A case in point would be the edicts given by Chinese officials to run the Beijing Olympics without excessive air and water pollution for two weeks by shutting down factories and traffic for months before August of 2008. The final failure of the WTO trade talks this July underscores the East-West divide over energy and food security, issues which are inseparable in practice.

This article will take a dispassionate perspective on this very complex landscape and suggest some pragmatic avenues for developing nations (mostly in Africa and Asia), especially The Gulf, where desert conditions, soil erosion, water scarcity and little infrastructure is the norm. It will also address the issues of younger, rising populations which are just starting economic growth and consumption. Unluckily, there are no simple choices, but at least some prospects can be eliminated. So we will start with the worst and end with the most sensible ones.

What is Cleantech? Who needs it?

Cleantech implies mainly production of energy from net non-polluting sources, but it also involves storage and distribution of energy, either on its own; or in conjunction with traditional (mainly fossil) fuels, to provide efficiency and cost benefits in transition.

Under the Kyoto international protocol (or CDM, Clean Development Mechanism) there is an active exchange market for trading carbon (pollution) credits between clean and polluting companies; with a cash award as well. The World Bank estimates USD 64 billion trades in 2007. Developing countries have sought approval for more than 3,000 projects ranging from wind farms to landfill gas capture projects; 2000 are still pending, posing a challenge to mainly European polluters (US is not a signatory yet.) China captures 73% of this market, still with ample room for MENA, and Central-South-East Asian nations.

There are 3 main categories of clean fuel: solar, wind and bio-mass, in addition to hydroelectric and ocean/geo-thermal. Then there are the intertwined issues of clean water, and global warming from fossil pollution. All of these combined issues have created the need for conservation, clean fuels and greenhouse gas absorption to support transport, buildings, agriculture, and water sources.

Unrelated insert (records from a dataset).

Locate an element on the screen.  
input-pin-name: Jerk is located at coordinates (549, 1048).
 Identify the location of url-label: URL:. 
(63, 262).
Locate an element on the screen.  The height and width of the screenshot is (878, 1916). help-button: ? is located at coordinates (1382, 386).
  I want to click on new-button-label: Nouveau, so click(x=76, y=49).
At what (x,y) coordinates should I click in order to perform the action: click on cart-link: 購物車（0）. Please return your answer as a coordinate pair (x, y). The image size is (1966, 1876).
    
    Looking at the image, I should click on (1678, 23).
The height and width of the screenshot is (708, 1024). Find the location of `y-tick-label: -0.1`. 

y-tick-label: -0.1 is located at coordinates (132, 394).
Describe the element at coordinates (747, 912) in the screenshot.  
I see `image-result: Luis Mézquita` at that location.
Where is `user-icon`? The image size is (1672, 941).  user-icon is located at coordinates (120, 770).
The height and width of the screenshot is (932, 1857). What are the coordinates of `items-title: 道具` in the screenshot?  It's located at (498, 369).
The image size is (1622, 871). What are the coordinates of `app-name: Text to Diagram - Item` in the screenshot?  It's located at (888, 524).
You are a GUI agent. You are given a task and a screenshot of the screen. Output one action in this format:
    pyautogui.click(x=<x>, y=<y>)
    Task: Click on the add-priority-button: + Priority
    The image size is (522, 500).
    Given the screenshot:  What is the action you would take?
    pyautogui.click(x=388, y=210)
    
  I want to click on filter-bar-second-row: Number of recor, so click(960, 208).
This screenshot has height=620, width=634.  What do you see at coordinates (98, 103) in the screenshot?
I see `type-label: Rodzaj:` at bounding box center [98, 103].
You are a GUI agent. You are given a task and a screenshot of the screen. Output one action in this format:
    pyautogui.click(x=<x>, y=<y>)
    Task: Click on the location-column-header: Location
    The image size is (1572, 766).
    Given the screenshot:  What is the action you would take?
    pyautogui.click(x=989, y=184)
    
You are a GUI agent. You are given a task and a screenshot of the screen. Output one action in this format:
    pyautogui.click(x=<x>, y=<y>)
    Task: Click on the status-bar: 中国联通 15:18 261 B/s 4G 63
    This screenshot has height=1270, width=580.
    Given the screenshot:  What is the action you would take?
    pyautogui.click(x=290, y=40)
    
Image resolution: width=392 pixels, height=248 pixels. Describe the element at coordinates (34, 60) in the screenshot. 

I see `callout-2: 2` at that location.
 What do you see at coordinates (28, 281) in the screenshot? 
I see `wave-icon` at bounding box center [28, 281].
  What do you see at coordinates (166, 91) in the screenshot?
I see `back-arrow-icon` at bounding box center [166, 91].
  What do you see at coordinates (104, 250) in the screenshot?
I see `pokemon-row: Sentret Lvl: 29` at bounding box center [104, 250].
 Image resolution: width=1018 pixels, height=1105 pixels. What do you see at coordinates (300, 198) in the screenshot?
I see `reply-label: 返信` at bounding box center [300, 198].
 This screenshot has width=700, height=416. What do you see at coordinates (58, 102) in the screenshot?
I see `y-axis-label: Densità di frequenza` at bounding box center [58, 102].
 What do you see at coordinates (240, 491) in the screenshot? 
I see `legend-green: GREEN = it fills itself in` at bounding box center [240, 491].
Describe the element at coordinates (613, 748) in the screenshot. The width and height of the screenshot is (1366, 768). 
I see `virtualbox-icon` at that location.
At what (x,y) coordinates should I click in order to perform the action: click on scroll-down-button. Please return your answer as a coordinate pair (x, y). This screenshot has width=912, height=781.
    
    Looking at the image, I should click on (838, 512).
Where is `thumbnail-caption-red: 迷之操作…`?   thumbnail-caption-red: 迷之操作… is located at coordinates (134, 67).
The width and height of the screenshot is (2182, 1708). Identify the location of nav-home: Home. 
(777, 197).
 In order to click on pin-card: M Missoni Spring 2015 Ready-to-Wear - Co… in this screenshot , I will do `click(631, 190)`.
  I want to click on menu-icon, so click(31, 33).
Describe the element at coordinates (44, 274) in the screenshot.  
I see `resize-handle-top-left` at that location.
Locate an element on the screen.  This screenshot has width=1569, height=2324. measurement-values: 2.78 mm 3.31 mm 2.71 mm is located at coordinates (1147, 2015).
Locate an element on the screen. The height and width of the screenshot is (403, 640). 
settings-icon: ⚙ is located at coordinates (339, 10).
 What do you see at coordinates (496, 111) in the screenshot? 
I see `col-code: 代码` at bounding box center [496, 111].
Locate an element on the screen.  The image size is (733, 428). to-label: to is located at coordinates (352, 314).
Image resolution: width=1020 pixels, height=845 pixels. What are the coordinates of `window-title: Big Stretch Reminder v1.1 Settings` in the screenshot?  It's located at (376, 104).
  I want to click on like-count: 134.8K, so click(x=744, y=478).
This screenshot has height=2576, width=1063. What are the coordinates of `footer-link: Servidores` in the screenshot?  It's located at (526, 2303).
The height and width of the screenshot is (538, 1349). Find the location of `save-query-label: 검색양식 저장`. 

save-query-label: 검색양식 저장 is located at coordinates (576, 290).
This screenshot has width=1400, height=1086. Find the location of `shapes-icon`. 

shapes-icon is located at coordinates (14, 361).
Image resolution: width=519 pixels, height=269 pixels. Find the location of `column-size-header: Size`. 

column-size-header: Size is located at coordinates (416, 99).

From the Energy Information Administration (EIA) figure of projected fuel types, by 2030, renewables (including nuclear and hydroelectric) will make up about 15%, and natural gas about 25% of total supply. Natural gas thus demands a careful look as well.

Clean energy innovation: a field of many (bad) dreams

Compared to the 1970s when the West faced a supply shock but the world as a whole lacked consumption, the current situation sees consistently rising prices (and pollution costs) of fossil fuels which in turn create a critical need to find alternative (“cleantech”) sources. New Energy Finance figures show that investment in clean energy worldwide in 2007 reached USD 150 billion, up 60% from the previous year.